E’ di nuovo allarme per l’area di circa 400 metri quadrati di proprietà privata, dove sorge la Villetta Borbonica a Centurano, dove, da pochi giorni, sarebbero state gettate le basi per l’avvio di una cementificazione. La segnalazione lanciata da alcuni residenti della zona è stata subito raccolta dall’avvocato Romolo Vignola, candidato sindaco della coalizione dei movimenti civici Speranza per Caserta, Io firmo per Caserta e della lista civica Per (per le persone e la comunità).

"Questa vicenda è la dimostrazione plastica che non c’è stata e non c’è una visione razionale e virtuosa della questione urbanistica – commenta Vignola – ed al di là della mera legittimità formale della autorizzazione eventualmente rilasciata. Un’amministrazione ha il dovere di tutelare e non danneggiare il patrimonio pubblico. Purtroppo, la vetustà del Piano regolatore con deroga del privato ad uso proprio e l’assenza del Puc determinano situazioni come queste.

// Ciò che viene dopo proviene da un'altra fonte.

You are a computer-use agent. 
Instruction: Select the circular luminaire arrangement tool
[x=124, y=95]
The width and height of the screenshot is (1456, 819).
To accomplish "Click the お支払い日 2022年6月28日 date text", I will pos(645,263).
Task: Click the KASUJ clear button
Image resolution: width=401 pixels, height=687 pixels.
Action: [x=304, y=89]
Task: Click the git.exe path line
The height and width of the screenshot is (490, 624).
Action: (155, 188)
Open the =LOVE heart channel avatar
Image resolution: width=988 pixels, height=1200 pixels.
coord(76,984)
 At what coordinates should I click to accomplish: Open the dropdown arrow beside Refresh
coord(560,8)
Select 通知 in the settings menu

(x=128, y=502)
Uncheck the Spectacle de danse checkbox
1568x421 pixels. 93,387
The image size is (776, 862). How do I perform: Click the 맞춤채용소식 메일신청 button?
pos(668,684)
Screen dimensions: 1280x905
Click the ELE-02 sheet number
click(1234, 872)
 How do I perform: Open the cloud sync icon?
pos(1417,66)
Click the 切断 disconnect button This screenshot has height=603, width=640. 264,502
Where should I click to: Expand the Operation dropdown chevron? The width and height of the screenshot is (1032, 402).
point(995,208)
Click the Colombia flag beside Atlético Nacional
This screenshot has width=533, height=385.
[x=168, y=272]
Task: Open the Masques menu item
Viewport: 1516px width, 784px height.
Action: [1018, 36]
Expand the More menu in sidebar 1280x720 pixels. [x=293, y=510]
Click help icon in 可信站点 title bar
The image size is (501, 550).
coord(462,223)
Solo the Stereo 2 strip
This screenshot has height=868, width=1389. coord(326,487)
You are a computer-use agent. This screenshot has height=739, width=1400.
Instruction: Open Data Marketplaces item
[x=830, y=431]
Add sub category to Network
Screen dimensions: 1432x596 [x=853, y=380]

Questa amministrazione – prosegue il candidato sindaco del Capoluogo – in spregio alle indicazioni mondiali sul rispetto del verde e del principio della cementificazione ad impatto zero, ha concesso la possibilità di edificare anche in luoghi in cui l’indice di edificabilità è chiaramente saturo. Si sta assistendo ad un’operazione che impatterà fortemente sulla vita di un intero quartiere. Inutile sottolineare – conclude Vignola - che approfittare della distrazione estiva è sintomatico di poco coraggio e poca onestà intellettuale. Poco vale sottolineare che il Comune o la proprietà avrebbero potuto salvaguardare meglio il concetto di bellezza e di cura per l’ambiente".

Nella zona, va ricordato, dimorano piante rare e alberi secolari, due vasche di epoca vanvitelliana e una fontanina borbonica citata addirittura negli scritti di Matilde Serao. La Soprintendenza nel 2020 aveva posto un vincolo sia storico che artistico alla villetta, su impulso del Comitato Parco Ornamentale di Centurano, rappresentato dall'avvocato Paolo Centore. Per questo il Comune aveva sospeso il permesso a costruire (concesso nel 2019) per la realizzazione di locali commerciali, tra cui una pizzeria. Un vincolo che era stato impugnato dinanzi al Tar dai proprietari dell'area che si sono visti dare ragione dai giudici amministrativi. Alla base della decisione del Tar una perizia di un docente della Vanvitelli che aveva 'smontato' i riferimenti storico-artistici alla base del vincolo.